Extracted records
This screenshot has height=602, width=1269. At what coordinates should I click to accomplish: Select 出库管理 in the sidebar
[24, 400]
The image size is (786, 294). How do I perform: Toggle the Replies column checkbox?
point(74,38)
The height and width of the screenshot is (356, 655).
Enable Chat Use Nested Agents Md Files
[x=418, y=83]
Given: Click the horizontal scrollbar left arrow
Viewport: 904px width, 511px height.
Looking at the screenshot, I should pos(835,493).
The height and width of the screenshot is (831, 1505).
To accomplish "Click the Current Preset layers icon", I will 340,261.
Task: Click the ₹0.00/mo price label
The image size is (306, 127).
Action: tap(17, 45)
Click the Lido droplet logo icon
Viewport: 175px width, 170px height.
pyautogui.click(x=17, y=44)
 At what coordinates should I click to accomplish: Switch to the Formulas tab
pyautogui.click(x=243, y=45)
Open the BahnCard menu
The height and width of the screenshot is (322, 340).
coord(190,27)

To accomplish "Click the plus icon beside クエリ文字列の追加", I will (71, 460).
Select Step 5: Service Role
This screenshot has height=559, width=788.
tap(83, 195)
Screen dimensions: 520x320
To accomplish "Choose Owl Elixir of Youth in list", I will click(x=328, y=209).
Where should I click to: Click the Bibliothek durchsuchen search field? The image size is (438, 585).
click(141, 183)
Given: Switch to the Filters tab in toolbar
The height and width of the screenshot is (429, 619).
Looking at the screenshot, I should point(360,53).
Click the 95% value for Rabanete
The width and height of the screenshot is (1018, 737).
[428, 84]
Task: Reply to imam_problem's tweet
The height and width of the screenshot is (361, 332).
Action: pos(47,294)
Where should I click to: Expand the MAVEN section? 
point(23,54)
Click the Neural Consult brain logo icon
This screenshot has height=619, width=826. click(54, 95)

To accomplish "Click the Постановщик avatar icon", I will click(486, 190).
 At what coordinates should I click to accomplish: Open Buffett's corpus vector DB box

**What is being asked**
Arrange the rows above as a numbered list, dropping any blank lines.

**Answer in full**
1. This screenshot has height=602, width=1269. At what coordinates should I click to accomplish: Select 出库管理 in the sidebar
2. [24, 400]
3. The image size is (786, 294). How do I perform: Toggle the Replies column checkbox?
4. point(74,38)
5. The height and width of the screenshot is (356, 655).
6. Enable Chat Use Nested Agents Md Files
7. [x=418, y=83]
8. Given: Click the horizontal scrollbar left arrow
9. Viewport: 904px width, 511px height.
10. Looking at the screenshot, I should pos(835,493).
11. The height and width of the screenshot is (831, 1505).
12. To accomplish "Click the Current Preset layers icon", I will 340,261.
13. Task: Click the ₹0.00/mo price label
14. The image size is (306, 127).
15. Action: tap(17, 45)
16. Click the Lido droplet logo icon
17. Viewport: 175px width, 170px height.
18. pyautogui.click(x=17, y=44)
19.  At what coordinates should I click to accomplish: Switch to the Formulas tab
20. pyautogui.click(x=243, y=45)
21. Open the BahnCard menu
22. The height and width of the screenshot is (322, 340).
23. coord(190,27)
24. To accomplish "Click the plus icon beside クエリ文字列の追加", I will (71, 460).
25. Select Step 5: Service Role
26. This screenshot has height=559, width=788.
27. tap(83, 195)
28. Screen dimensions: 520x320
29. To accomplish "Choose Owl Elixir of Youth in list", I will click(x=328, y=209).
30. Where should I click to: Click the Bibliothek durchsuchen search field? The image size is (438, 585).
31. click(141, 183)
32. Given: Switch to the Filters tab in toolbar
33. The height and width of the screenshot is (429, 619).
34. Looking at the screenshot, I should point(360,53).
35. Click the 95% value for Rabanete
36. The width and height of the screenshot is (1018, 737).
37. [428, 84]
38. Task: Reply to imam_problem's tweet
39. The height and width of the screenshot is (361, 332).
40. Action: pos(47,294)
41. Where should I click to: Expand the MAVEN section? 
42. point(23,54)
43. Click the Neural Consult brain logo icon
44. This screenshot has height=619, width=826. click(54, 95)
45. To accomplish "Click the Постановщик avatar icon", I will click(486, 190).
46.  At what coordinates should I click to accomplish: Open Buffett's corpus vector DB box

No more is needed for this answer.